Reproduce the entries below exactly, but only from the line containing "This screenshot has width=822, height=760." to the line containing "Task: Click the 10 goals value in 2021-22", inclusive.
==== Stored data
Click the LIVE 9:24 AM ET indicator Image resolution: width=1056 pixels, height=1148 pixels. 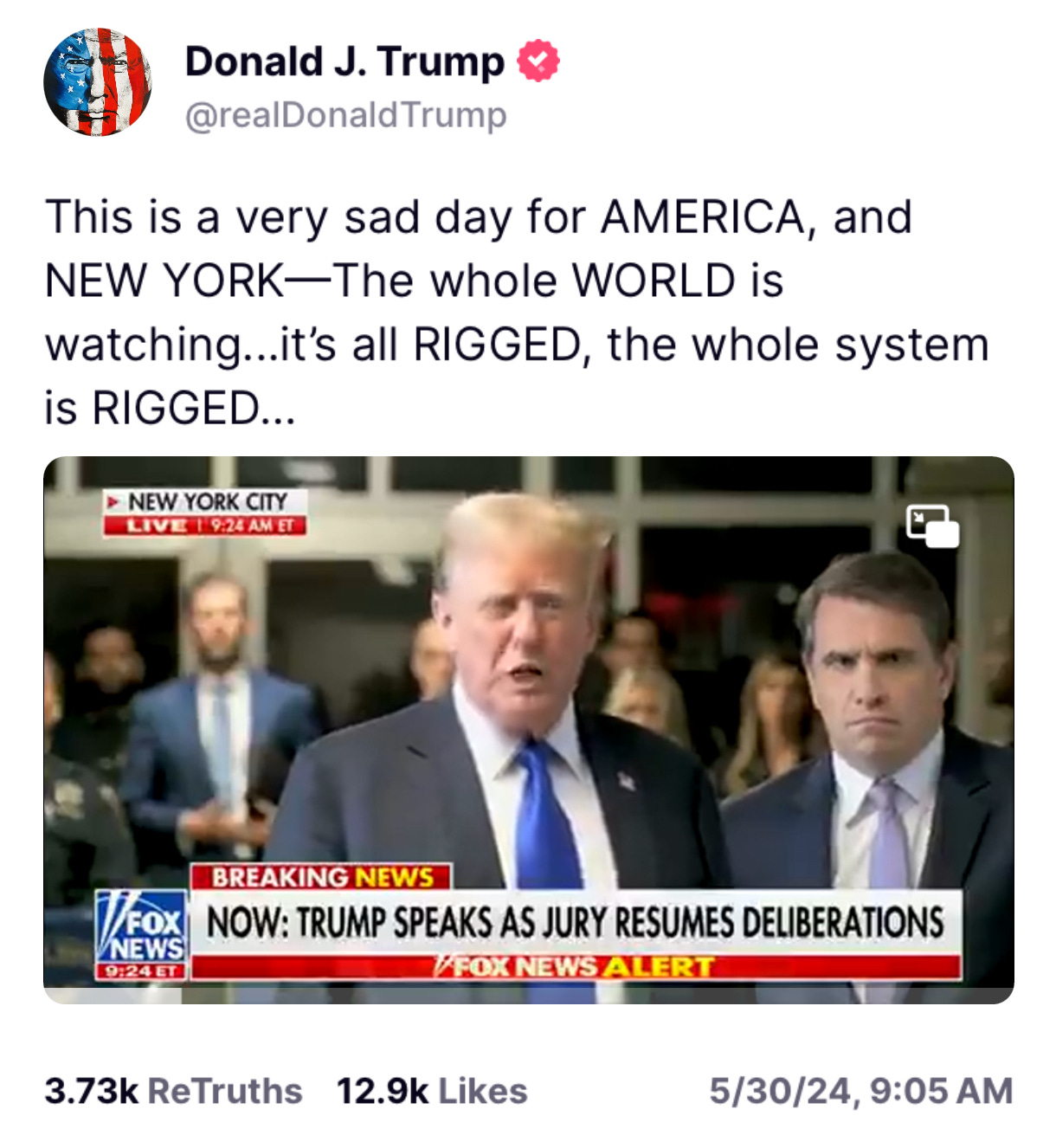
========
==== Stored data
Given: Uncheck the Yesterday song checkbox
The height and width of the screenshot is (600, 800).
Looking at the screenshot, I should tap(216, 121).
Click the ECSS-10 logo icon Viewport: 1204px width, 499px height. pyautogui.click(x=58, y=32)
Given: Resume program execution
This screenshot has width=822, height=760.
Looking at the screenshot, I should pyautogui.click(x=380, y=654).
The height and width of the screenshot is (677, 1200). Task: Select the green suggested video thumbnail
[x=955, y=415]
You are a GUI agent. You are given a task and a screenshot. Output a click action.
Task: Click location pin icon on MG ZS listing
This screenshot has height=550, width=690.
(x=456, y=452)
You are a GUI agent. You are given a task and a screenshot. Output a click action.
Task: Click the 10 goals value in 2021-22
========
==== Stored data
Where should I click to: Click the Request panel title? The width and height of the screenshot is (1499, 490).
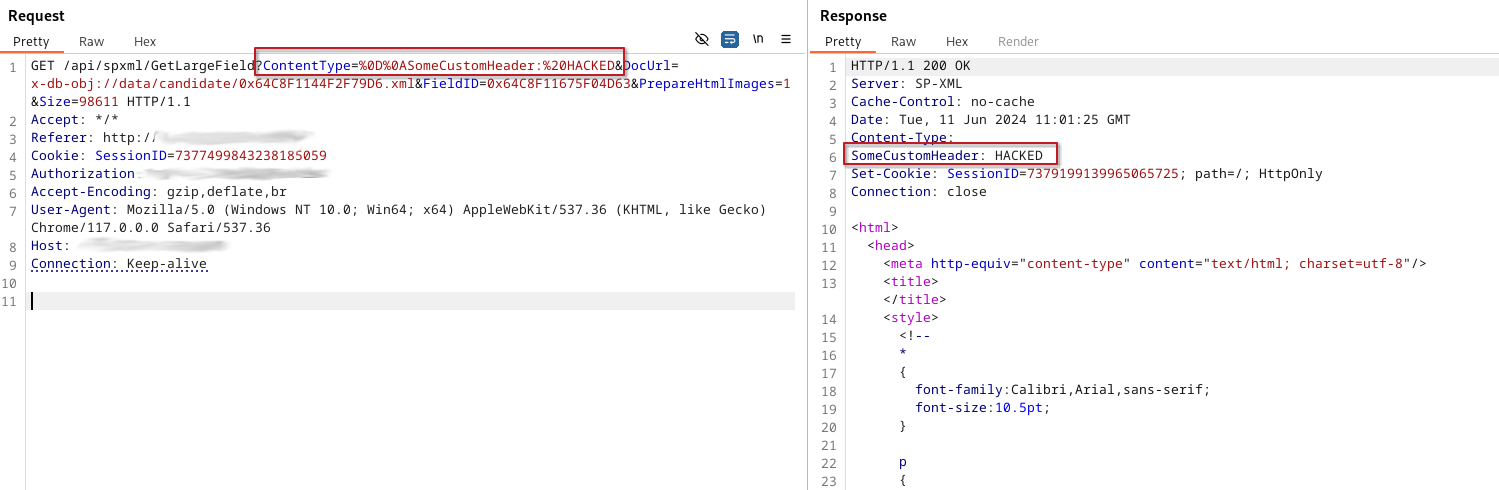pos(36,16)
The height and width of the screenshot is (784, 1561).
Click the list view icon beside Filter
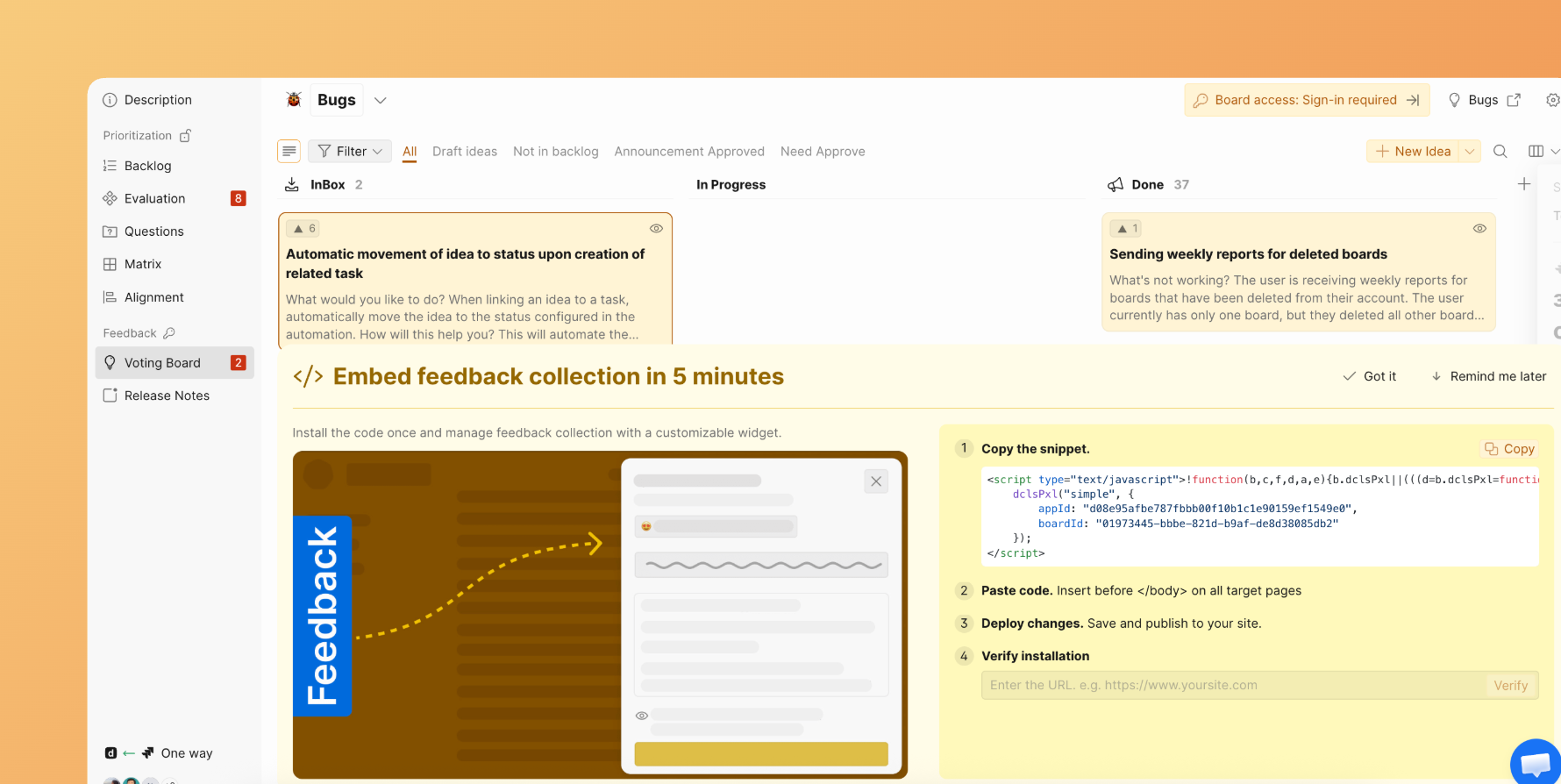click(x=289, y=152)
========
- [Exercise response]
This screenshot has width=822, height=760.
Looking at the screenshot, I should pyautogui.click(x=380, y=654).
The height and width of the screenshot is (677, 1200). Task: Select the green suggested video thumbnail
[x=955, y=415]
You are a GUI agent. You are given a task and a screenshot. Output a click action.
Task: Click location pin icon on MG ZS listing
This screenshot has height=550, width=690.
(x=456, y=452)
You are a GUI agent. You are given a task and a screenshot. Output a click action.
Task: Click the 10 goals value in 2021-22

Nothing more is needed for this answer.